Half-stack facing min-raise with middle pair

chip_hoggchip_hogg Red Chipper Posts: 66 ✭✭
Recently on vacation, I had a chance to revisit the first live card room I ever played at: then known as the Daytona Beach Kennel Club and Poker Room, in the summer of 2016. In my ignorance, I had played a $30 + $5 turbo tournament, and I was looking forward to playing it again, purely for nostalgic reasons. I also brought another $200 to play some cash afterwards. I ended up getting only 4 hours of sleep, but I'd been looking forward to coming back here for months, and I'm not about to be dissuaded!

It's a Wednesday afternoon, and I've been playing cash for around an orbit after busting. I've put $100 on the table and am up to $107 after a successful C-bet in the only hand I've played. Despite the poor sleep, I'm doing pretty well cognitively: calm, untilted, and thinking straight (and aware of the limitations from the lack of sleep).

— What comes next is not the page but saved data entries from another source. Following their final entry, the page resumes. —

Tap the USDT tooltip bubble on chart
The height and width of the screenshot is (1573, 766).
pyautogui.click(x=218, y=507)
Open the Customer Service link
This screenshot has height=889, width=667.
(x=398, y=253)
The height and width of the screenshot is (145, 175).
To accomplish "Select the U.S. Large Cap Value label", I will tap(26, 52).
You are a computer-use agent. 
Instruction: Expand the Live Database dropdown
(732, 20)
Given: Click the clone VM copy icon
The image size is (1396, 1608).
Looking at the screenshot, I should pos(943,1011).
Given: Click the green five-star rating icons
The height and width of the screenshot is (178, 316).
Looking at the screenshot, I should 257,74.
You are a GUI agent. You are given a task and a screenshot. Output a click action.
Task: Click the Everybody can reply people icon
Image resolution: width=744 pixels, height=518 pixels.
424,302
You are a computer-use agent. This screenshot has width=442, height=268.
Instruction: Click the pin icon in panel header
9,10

Villain appears to be a $1/$2 reg. Friendly, chatty, and never misses an opportunity to explain his strategy after the hand. For example:
- I don't remember the preflop action, but the flop had 2 kings. Villain calls a multiway $10 flop bet from the player on his right, a middle-aged asian lady. The turn bricks, and Villain calls a $15 bet. The river bricks again, and the asian lady checks. Villain bets $50, she turns her K9o face-up, says she "has to" call, and does, losing to his KJ. Villain says, "I knew you had a king -- it's the only thing that made sense. My only question was how good your kicker was. When you checked the river, I knew it wasn't that good, so I bet."
- Another player makes a fairly big open-raise preflop, and villain calls. The flop is 9-high and disconnected, and villain leads out for 2/3 pot. The open-raiser makes a fairly hefty shove (~pot-sized?), and the villain folds, turning a 9 face-up. (The open-raiser ends up showing KK.)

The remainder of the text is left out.